QUALIFYING A MAJOR ISSUE
IN FORCE'S LATEST TITLE BID
Coming Off DNQ, Champ Tries to Rebound and Repeat at Memphis
MEMPHIS, Tenn. -- For 20 spectacular seasons, the only thing as certain as death and taxes was that John Force and his Castrol GTX® Funny Car were going to be in the starting lineup at every event in the NHRA drag racing series.
En route to 14 series titles, drag racing's most dominant driver qualified for a record 395 consecutive races, an iron man streak that may never be duplicated.
Unfortunately, that was then.
In the now that is the 2007 NHRA POWERade season, there is no assurance that Force and his Castrol GTX High Mileage Ford Mustang will even make the 16-car starting lineup for this Sunday's 20th annual O'Reilly Mid-South Nationals at Memphis Motorsports Park.
That uncertainty has thrown the NHRA's inaugural Countdown to the Championship into utter turmoil.
Coming off his second DNQ of the season, a stunning stumble in the world's biggest drag race, the Mac Tools U.S. Nationals at Indianapolis, Ind., a race in which he had been the No. 1 qualifier the previous four years, Force finds himself in a position with which he has become far too familiar this season.
Twentieth in POWERade points after the season's first six races and 15th after 11, drag racing's biggest winner scratched and clawed his way all the way up to third place by winning three times in the last six qualifying races.
Now, though, he's slipped back to sixth place and, as a result, faces another uphill battle to earn one of the four positions in the final Countdown.
His quest begins Friday with the start of qualifying in a Mid-South Nationals event he has won two of the last three years and five times over the course of his career.
"We've just gotta get our ol' heap in the show on Friday night," Force said. "That's when conditions are the best.
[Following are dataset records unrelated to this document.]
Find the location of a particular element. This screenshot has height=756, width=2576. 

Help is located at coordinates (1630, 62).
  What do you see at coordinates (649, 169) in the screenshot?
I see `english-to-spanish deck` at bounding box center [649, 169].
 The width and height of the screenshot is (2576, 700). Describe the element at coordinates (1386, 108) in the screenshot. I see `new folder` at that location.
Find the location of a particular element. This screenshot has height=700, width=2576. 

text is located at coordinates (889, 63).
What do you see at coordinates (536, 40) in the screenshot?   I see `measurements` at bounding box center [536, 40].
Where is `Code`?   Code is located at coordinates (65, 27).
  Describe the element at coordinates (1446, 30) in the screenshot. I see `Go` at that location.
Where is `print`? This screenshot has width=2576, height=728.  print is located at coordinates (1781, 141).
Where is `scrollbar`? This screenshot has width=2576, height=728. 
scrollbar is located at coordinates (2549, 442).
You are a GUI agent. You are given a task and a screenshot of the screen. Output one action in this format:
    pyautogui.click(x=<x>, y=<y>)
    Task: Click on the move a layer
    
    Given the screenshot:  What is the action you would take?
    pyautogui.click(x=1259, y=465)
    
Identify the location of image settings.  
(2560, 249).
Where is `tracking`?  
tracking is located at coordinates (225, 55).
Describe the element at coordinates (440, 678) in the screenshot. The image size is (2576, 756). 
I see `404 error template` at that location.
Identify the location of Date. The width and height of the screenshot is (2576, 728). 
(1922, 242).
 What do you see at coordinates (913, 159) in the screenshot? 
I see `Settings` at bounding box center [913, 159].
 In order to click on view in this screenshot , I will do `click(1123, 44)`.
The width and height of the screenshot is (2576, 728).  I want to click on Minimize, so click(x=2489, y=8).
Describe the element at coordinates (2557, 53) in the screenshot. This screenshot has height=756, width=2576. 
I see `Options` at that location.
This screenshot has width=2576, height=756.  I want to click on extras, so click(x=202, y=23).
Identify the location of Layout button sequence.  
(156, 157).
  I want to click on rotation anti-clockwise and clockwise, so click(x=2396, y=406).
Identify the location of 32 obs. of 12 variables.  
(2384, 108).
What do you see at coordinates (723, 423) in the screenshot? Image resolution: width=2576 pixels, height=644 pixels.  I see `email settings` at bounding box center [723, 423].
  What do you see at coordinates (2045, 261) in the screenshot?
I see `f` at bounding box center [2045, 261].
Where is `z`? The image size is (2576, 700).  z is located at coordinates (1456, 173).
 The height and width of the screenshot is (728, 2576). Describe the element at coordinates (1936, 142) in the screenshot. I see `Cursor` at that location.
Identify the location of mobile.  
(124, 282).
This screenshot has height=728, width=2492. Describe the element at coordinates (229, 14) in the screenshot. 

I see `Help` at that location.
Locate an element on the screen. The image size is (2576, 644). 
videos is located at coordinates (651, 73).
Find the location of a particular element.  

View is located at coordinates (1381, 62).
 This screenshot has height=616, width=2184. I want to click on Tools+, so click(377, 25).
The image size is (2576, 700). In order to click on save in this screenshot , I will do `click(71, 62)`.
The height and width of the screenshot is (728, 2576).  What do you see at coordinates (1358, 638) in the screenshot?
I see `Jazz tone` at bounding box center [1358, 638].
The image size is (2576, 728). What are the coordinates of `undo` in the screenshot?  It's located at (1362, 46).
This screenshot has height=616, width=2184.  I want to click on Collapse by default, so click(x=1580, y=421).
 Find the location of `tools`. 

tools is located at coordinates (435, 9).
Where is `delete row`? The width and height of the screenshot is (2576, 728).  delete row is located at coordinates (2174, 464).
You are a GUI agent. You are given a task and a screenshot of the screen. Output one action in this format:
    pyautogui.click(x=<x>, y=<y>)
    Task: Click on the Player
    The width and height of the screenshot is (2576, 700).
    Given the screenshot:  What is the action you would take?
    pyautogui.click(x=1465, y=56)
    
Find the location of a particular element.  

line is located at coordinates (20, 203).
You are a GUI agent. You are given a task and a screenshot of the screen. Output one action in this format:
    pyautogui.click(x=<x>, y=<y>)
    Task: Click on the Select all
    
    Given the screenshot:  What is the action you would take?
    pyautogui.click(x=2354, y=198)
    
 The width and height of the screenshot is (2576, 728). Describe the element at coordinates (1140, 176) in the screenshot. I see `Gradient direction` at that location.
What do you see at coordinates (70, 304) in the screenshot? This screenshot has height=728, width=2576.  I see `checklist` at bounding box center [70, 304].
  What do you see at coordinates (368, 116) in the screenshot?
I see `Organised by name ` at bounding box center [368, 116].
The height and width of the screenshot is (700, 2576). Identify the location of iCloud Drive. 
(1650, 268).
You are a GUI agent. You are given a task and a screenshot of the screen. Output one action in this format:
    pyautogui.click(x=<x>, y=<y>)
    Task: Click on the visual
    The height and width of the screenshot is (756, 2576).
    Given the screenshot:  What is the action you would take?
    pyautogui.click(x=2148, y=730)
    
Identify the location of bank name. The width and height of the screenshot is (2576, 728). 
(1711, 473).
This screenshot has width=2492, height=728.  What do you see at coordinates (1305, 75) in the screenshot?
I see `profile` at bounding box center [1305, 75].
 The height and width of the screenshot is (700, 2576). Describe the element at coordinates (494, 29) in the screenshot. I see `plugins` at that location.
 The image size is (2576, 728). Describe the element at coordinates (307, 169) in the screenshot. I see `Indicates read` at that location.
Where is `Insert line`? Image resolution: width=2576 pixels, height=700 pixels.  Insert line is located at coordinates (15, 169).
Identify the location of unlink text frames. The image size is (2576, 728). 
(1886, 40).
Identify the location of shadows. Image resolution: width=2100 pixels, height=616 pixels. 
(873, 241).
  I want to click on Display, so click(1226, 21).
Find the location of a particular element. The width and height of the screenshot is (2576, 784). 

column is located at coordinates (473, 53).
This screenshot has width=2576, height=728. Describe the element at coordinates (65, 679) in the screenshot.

We had two shots at Indy (in cooler evening temperatures) and just didn't get it done. If we had qualified, we had a car that could win in the heat, but first you gotta make the show."
Force's struggles in qualifying have extended over the course of the entire season. Nine times in 18 races the 58-year-old icon has found himself either racing in the first round against a quicker qualifier or, on two occasions, not racing at all.
For someone who, until this season, had qualified worse than eighth just 28 times in 440 races with Austin Coil as crew chief, that's cause for concern.
"It used to be automatic," Force said, "but Funny Car has gotten as competitive as Pro Stock. You make one mistake and you don't make the show. Every race, there's one or two good cars not in there and a couple of times it's been us. But everybody has the same chance. We just gotta do a better job."
Reminded that he has yet to qualify on the pole this season, placing in jeopardy a string of 21 consecutive seasons with at least one No. 1 start, Force said he'd gladly sacrifice the streak for a shot at a 15th championship.
"You qualify No. 1 and you get a check for $4,000," he said. "You win the championship, you get 500 grand. You don't give up a shot at half a million to win $4,000. I wouldn't say we're going to be conservative, but at this point, the last thing you want to do is beat yourself."
Winner of a record 125 tour events, Force is encouraged this week by the fact that his team has won the Mid-South Nationals five of the last six years with four different drivers. Moreover, it was last year's victory that sent the 14-time Auto Racing All-American into the points lead for the first time in what would be another championship season.